Кузницы и гончарные стояли далеко от хором, за вторым двором – по одну сторону скотный двор, а по другую избы, где с огнем работают, чтоб не заронили огня в дворовые строения. Пока шел через задний двор Данила, все прислушивался – стук надо бы из кузниц слышать, а тихо. И дыма точно нет. Только над поварней вьется. Дворовых никого на дворе не было. Данила поторопился. Стал огибать последний амбар. Вправо – тын вокруг скотного двора видно стало, а влево, за амбаром – кузницы и гончарные. И тихо все. Только где-то голоса слышно. Данила остановился. Вспомнил, что за амбаром сразу бревна сложены, зимой еще из лесу вывезли для пилки.
«Что ж там за люди?» – подумал Данила. И стал слушать. Из-за амбара его не видно было.
– И вот, милаи вы мои, – тянул чей-то бабий голос, – как хозяин-то в те поры в собор скочил с плетью, ровно скаженный[38], еле ноги я уволокла. Фроська-то посля выбегла, наказывает: «Схоронись-де, не то убьет. Лют сильно». Ну, я все на скотном и хоронилась. А как съехал он, я вечор и побегла вновь в собор, гадала: отслужу панафидку по Афоне, авось отзовется. А на грех сторож встрелся. И ну меня лаять: «Куда, молвит, – прешься, чортова баба! Из-за тебя, мол, в тот раз мало не убил меня зверь». И до попа не пущает. С чего б то, а? А мне б панафидку лишь. Сгинул мой Афонюшка.
– Забил, надо быть, до смерти, кнутобойца-то, – сказал какой-то мужик. – Вздохнем хошь малость, как уволок его нечистый тот.
– Аль то впрямь нечистый? – спросил другой.
– Кто его ведает, Агашка тут прибегала как-то. Сказывала, Дунька-де вызвала.

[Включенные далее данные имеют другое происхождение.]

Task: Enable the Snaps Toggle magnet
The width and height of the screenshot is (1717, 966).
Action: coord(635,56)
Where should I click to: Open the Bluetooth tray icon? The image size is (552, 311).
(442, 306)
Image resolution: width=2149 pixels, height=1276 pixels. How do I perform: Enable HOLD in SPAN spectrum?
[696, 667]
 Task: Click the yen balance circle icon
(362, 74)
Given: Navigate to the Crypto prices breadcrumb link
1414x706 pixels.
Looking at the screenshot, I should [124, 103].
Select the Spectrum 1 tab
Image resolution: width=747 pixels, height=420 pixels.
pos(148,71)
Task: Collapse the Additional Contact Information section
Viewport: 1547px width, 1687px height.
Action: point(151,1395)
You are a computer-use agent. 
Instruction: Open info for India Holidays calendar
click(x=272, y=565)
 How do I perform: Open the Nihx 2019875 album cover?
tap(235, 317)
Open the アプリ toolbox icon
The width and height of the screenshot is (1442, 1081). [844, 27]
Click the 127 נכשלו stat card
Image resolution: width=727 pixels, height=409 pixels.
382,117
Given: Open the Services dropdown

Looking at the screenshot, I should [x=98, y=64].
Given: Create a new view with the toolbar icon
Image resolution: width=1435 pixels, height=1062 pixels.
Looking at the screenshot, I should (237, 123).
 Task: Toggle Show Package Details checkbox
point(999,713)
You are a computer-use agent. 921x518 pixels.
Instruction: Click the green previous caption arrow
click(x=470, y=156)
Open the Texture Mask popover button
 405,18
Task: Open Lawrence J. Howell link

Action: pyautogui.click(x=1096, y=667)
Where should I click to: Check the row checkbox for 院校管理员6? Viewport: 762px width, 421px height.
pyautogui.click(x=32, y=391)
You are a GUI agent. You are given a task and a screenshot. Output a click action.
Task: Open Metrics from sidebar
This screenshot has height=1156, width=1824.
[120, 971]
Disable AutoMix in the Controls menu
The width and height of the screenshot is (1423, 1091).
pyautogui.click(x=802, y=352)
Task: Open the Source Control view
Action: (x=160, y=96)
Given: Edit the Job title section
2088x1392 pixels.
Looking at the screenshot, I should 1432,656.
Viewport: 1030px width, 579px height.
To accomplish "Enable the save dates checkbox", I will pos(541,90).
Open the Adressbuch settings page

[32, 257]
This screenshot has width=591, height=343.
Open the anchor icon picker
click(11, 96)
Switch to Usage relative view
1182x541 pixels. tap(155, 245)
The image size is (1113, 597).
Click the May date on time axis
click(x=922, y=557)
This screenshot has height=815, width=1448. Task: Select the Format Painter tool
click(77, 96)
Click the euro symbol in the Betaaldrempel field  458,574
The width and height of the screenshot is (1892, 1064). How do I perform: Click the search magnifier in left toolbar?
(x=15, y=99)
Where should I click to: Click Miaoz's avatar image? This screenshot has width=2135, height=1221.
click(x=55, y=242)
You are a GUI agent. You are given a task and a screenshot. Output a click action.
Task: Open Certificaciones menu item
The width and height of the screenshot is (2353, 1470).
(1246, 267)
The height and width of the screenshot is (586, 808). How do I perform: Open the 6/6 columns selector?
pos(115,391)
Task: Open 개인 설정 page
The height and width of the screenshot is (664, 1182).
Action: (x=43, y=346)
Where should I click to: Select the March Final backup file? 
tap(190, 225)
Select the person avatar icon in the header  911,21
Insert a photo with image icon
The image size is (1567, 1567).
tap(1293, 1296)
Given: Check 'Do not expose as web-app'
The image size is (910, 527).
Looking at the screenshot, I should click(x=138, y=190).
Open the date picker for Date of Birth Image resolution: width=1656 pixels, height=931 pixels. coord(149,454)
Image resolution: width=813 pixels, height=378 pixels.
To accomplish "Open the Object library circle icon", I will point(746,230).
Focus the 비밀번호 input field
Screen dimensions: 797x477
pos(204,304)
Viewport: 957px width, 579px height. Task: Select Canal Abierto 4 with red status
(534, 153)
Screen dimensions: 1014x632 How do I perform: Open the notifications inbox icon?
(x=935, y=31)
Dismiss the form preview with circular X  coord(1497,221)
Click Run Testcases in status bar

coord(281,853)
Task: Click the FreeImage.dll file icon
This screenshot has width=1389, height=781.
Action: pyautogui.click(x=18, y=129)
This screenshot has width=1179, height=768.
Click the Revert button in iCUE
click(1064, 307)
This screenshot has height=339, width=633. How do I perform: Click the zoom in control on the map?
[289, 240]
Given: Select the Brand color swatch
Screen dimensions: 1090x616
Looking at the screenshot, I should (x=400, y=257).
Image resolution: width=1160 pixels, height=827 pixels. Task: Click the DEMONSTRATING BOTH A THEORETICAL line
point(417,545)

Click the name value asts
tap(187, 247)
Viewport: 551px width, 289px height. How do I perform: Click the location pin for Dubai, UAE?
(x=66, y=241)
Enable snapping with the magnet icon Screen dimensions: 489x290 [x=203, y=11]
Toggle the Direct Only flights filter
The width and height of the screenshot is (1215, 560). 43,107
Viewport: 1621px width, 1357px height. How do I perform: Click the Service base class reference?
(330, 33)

– Вот уж напраслина, милаи, – заговорила баба, – острамили, бо знат почто, девку. Ревет, глаза не осушает.
– Ох, милаи, – затянула опять первая баба, – а мне-то как ноне? Ума не приложу. На Москву надобно, дочеришка же там. Торг – тоже. А люди молвят: где сгинул-де, там безотменно панафидку надобно. Как быть-то? Не пущает сторож.
– А ты снеси чего сторожу. Ну, горшок, что ли, расписной. Вон Петра даст. Щенок-то, чай, не станет куда не надобно нос совать. Его, слышь, вечор…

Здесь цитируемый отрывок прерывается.